Speaker Mallard's changed the face of Parliament. He allows mothers to breast feed in the debating chamber, he embraces children around the place, even recently taking the hand of his six-year-old niece on the daily, awfully formal procession, led by the bearer of the Mace, from his office to the debating chamber.

This animal loving, third most important person in the country's pecking order even allows dogs into Parliament. So protocol in a personal sense is something that he tends to work around.

That's the soft side.


The other side of this man is as hard as nails, once telling rugby bosses to shove a bottle of the beer sponsor's product where the sun don't shine, having a knuckle up with the other political scrapper Tau Henare in the debating chamber's lobby after inviting him outside, and then a few years back remonstrating with his predecessor Lockwood Smith as he was being thrown out for the very same behaviour he's now facing.

The transgressions in the bear pit yesterday were about as vague as the comment that he alone heard, the Prime Minister being called a stupid little girl, a phrase National vehemently denies having made but one it obviously enjoys making while protesting its innocence.

So what was said that got under his skin in his battle with the Bennetts?

National's David Bennett is the sort of bloke who'd find it hard saying boo to a goose. During the cut and thrust of debate Mallard was telling the grizzlies of the time he got his marching orders from Lockwood Smith and Bennett interjected "but you weren't named."

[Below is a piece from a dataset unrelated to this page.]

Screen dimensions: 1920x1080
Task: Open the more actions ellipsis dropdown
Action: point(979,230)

"Withdraw and apologise," demanded The Speaker.

"What for?" inquired Bennett and the standoff continued for what seemed like an agonisingly long time before Mallard again and again made the demand before pulling a Dirty Harry declaring "I will name you," one of the most serious reprimands available to him.

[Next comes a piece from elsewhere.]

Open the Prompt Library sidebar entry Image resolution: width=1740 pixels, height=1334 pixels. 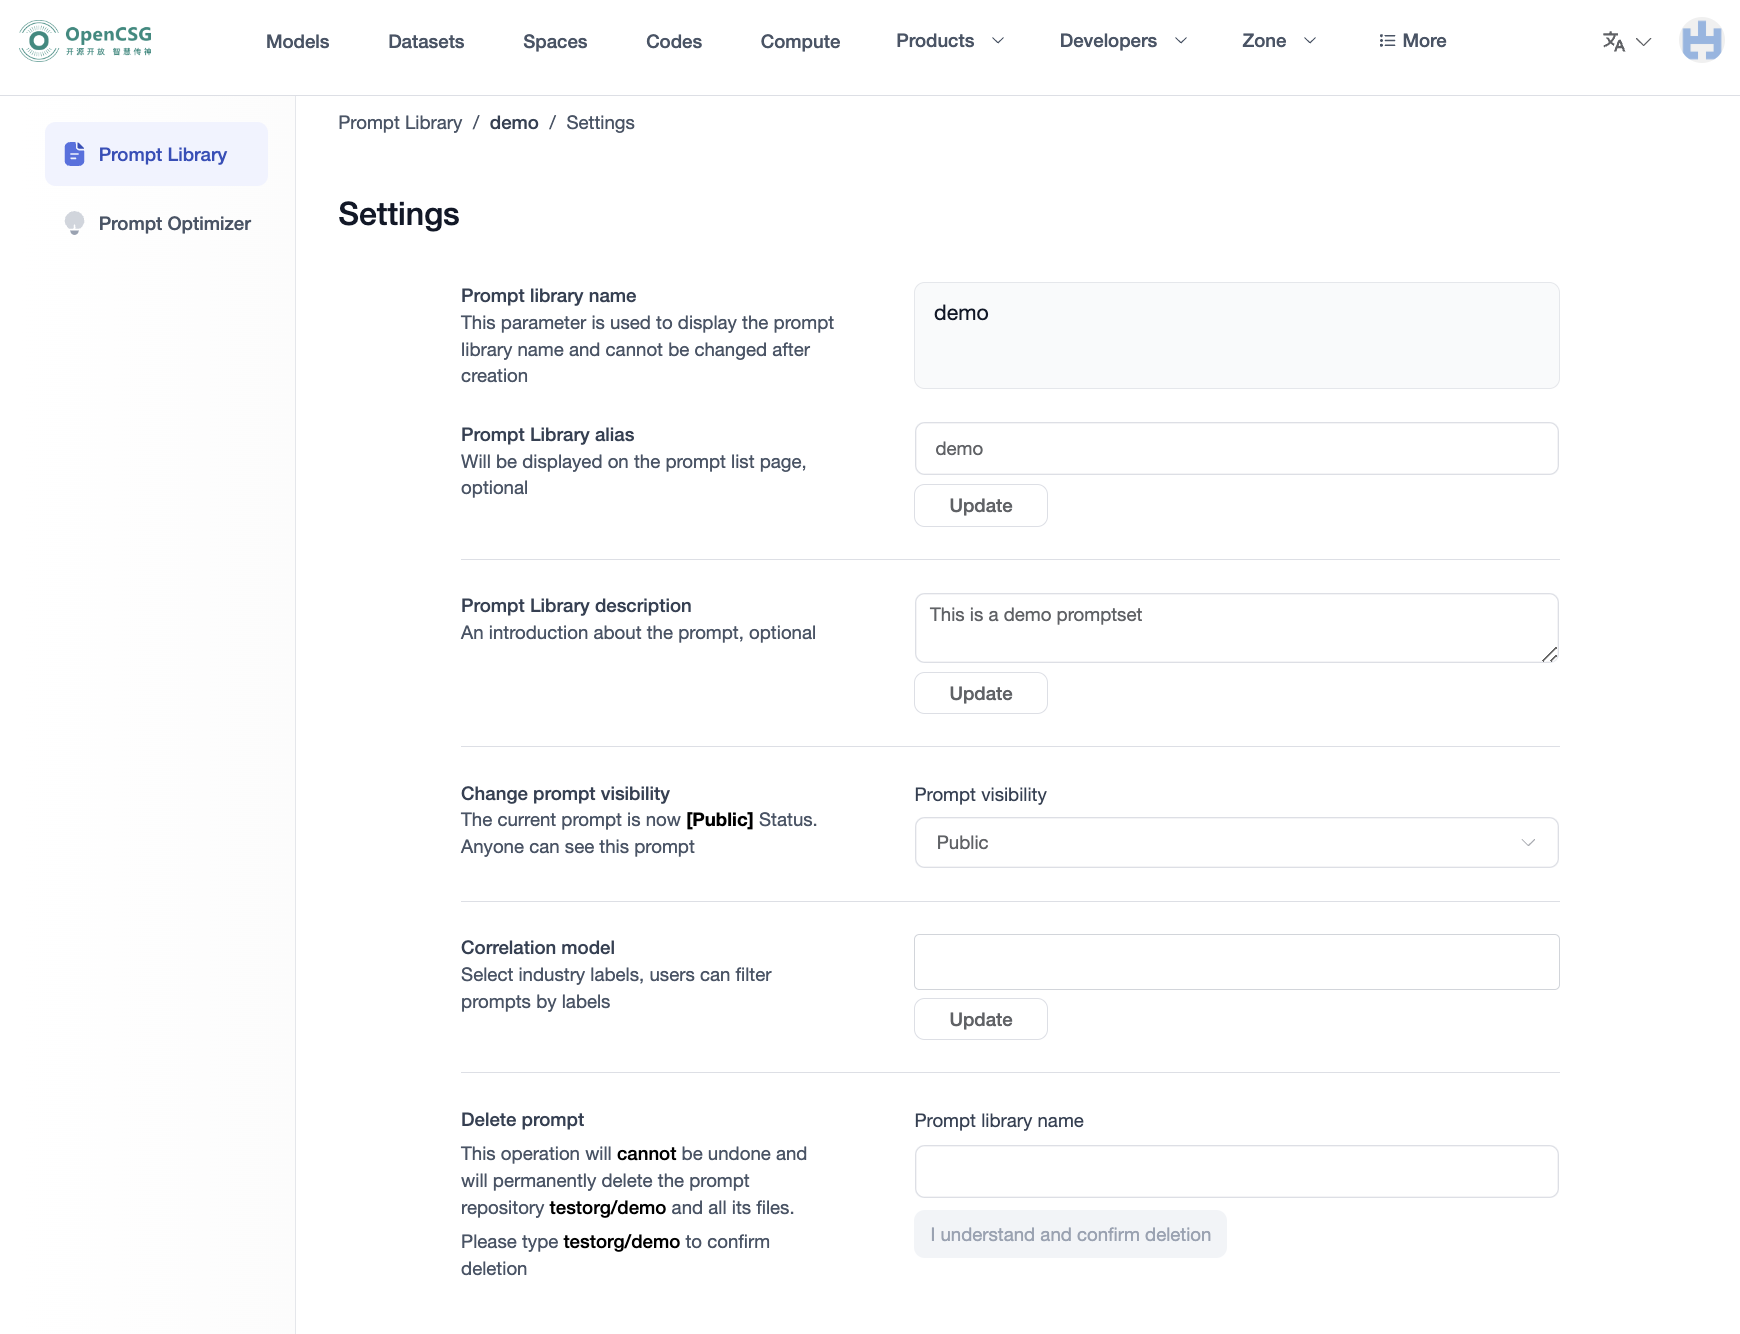coord(161,154)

Bennett saved his own bacon by finally complying and then it was his namesake's turn, aided by an intervention from the booming Gerry Brownlee asking how can one apologise without being told why.

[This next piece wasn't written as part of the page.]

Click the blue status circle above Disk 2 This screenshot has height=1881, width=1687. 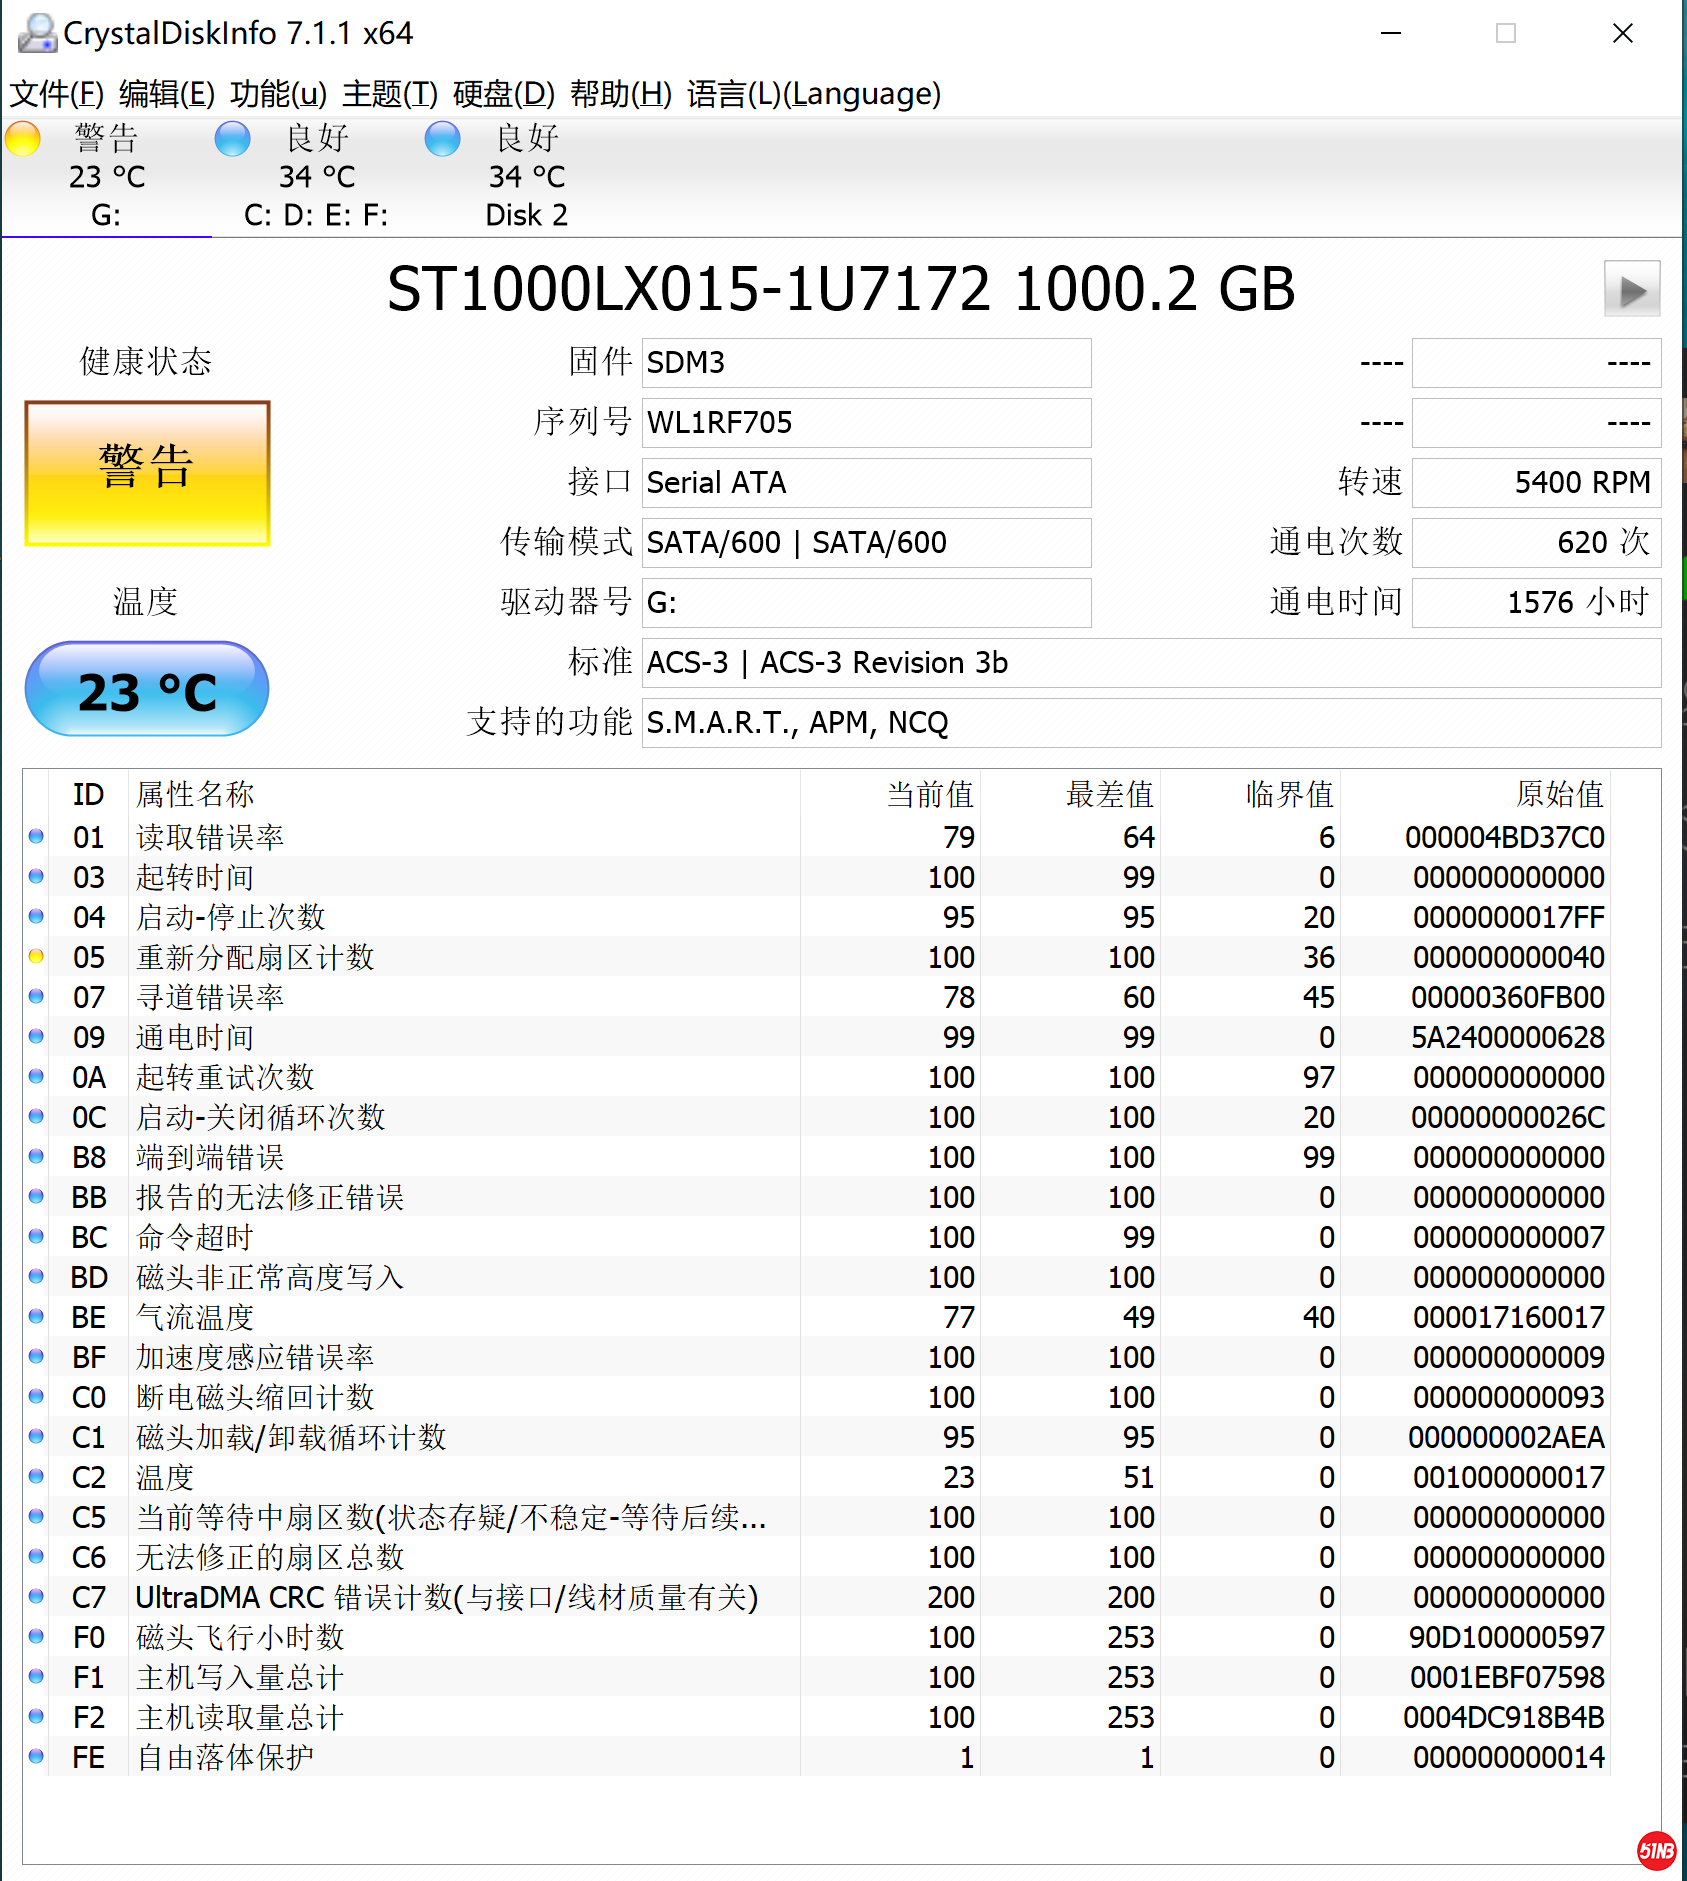click(x=443, y=139)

Mallard remonstrated saying it was getting to the point of being ridiculous when all hell broke loose with the shriek of Paula Bennett's voice cutting through the rest, agreeing it was ridiculous, which immediately saw her being pointed toward the exit sign, becoming the first MP to be sent packing by Mallard.


Both transgressions seemed trivial in the order of things but they show the sort of pressure the Speaker's feeling - and he's not the first to earn the wrath of the Opposition and he most certainly won't be the last.